**Instructions to follow:** From the data below, retype exactly the lines starting with the one that contains "Instruction: Open base history clock icon" and ending with the one that contains "Task: Open the icon view switcher dropdown", both included.

Items from a dataset:
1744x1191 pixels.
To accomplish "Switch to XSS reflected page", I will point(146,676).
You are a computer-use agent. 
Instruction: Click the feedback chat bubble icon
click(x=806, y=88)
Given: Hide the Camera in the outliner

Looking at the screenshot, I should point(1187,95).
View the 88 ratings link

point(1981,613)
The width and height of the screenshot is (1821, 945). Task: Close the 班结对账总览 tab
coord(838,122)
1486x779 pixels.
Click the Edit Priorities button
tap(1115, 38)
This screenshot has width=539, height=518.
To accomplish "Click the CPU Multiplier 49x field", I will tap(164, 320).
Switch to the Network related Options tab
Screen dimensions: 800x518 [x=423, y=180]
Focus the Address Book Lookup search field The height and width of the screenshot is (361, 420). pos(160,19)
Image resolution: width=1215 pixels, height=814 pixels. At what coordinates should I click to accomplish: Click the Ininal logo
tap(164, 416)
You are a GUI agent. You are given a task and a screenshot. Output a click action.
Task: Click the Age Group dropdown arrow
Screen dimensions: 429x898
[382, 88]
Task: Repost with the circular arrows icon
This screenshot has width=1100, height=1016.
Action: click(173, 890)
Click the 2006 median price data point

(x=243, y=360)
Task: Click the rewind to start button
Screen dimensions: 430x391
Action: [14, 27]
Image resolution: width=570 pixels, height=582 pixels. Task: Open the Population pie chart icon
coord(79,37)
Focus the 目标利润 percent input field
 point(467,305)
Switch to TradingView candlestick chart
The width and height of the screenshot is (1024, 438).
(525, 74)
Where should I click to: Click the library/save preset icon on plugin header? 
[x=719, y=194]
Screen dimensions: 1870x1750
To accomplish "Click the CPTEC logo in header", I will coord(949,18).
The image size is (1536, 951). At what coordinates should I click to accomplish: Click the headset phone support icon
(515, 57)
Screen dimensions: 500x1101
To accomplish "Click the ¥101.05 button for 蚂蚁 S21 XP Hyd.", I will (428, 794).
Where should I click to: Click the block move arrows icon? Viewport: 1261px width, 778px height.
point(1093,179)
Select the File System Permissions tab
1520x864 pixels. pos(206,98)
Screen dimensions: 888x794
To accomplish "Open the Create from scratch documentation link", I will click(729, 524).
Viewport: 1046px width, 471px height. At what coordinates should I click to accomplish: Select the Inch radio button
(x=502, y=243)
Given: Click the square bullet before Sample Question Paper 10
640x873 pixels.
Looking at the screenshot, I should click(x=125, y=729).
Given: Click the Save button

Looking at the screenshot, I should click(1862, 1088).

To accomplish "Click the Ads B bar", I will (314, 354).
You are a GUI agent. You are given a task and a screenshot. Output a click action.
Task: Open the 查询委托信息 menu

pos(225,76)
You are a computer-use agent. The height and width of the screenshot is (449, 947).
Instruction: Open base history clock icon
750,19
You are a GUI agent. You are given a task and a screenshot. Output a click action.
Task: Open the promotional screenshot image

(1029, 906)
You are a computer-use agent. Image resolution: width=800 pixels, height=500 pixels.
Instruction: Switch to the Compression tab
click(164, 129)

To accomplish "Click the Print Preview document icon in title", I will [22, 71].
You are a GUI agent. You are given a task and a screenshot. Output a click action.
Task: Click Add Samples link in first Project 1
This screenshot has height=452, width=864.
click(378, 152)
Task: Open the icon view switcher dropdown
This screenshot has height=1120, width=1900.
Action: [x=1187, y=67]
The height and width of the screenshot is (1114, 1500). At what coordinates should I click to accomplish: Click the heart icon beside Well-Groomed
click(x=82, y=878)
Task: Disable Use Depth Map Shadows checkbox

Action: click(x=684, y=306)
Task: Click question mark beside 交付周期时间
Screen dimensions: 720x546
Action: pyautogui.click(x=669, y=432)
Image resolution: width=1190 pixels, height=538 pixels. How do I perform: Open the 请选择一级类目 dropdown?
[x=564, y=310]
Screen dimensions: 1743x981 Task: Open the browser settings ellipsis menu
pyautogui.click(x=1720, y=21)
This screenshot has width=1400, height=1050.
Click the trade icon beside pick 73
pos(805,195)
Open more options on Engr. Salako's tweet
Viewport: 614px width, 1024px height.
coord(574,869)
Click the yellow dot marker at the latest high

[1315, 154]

**The completed task:**
Instruction: Open base history clock icon
750,19
You are a GUI agent. You are given a task and a screenshot. Output a click action.
Task: Open the promotional screenshot image

(1029, 906)
You are a computer-use agent. Image resolution: width=800 pixels, height=500 pixels.
Instruction: Switch to the Compression tab
click(164, 129)

To accomplish "Click the Print Preview document icon in title", I will [22, 71].
You are a GUI agent. You are given a task and a screenshot. Output a click action.
Task: Click Add Samples link in first Project 1
This screenshot has height=452, width=864.
click(378, 152)
Task: Open the icon view switcher dropdown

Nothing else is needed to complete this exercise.